### DIRECTIONS FOR THIS TASK
Please repeat, from the entries that follow, the lines from the one containing "Billiga flygbiljetter Antalya (780, 1842)" through the one containing "Eurowings (256, 823)" exactly, adding nothing.

━━ LISTED ENTRIES ━━

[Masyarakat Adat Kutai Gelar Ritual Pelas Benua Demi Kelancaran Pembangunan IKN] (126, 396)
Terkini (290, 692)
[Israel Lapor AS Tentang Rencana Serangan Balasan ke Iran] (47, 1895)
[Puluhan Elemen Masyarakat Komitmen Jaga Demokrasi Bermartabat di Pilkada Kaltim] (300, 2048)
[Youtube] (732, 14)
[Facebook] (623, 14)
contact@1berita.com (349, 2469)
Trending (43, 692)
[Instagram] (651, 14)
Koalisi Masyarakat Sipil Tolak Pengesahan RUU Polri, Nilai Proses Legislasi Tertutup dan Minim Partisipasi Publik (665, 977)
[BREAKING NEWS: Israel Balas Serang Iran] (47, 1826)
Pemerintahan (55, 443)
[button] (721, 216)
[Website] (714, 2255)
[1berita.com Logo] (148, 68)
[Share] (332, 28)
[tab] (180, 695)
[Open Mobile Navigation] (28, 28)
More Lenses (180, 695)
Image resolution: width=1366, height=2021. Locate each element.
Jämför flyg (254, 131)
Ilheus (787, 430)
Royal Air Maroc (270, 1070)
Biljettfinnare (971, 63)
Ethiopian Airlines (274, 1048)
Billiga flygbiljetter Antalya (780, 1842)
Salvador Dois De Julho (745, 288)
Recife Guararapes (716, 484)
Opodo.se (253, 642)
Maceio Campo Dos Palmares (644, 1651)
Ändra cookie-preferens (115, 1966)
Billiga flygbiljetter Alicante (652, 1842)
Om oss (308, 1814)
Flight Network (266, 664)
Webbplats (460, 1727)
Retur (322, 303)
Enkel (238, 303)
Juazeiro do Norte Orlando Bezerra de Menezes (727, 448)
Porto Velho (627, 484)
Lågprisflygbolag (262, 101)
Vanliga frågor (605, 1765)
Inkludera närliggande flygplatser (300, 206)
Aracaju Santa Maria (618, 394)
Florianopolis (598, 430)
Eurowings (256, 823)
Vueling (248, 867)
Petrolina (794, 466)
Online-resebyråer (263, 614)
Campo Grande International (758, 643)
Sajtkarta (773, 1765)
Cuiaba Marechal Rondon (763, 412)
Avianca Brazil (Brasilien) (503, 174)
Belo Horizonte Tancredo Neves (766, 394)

━━━

### FINISHED TASK
Billiga flygbiljetter Antalya (780, 1842)
Salvador Dois De Julho (745, 288)
Recife Guararapes (716, 484)
Opodo.se (253, 642)
Maceio Campo Dos Palmares (644, 1651)
Ändra cookie-preferens (115, 1966)
Billiga flygbiljetter Alicante (652, 1842)
Om oss (308, 1814)
Flight Network (266, 664)
Webbplats (460, 1727)
Retur (322, 303)
Enkel (238, 303)
Juazeiro do Norte Orlando Bezerra de Menezes (727, 448)
Porto Velho (627, 484)
Lågprisflygbolag (262, 101)
Vanliga frågor (605, 1765)
Inkludera närliggande flygplatser (300, 206)
Aracaju Santa Maria (618, 394)
Florianopolis (598, 430)
Eurowings (256, 823)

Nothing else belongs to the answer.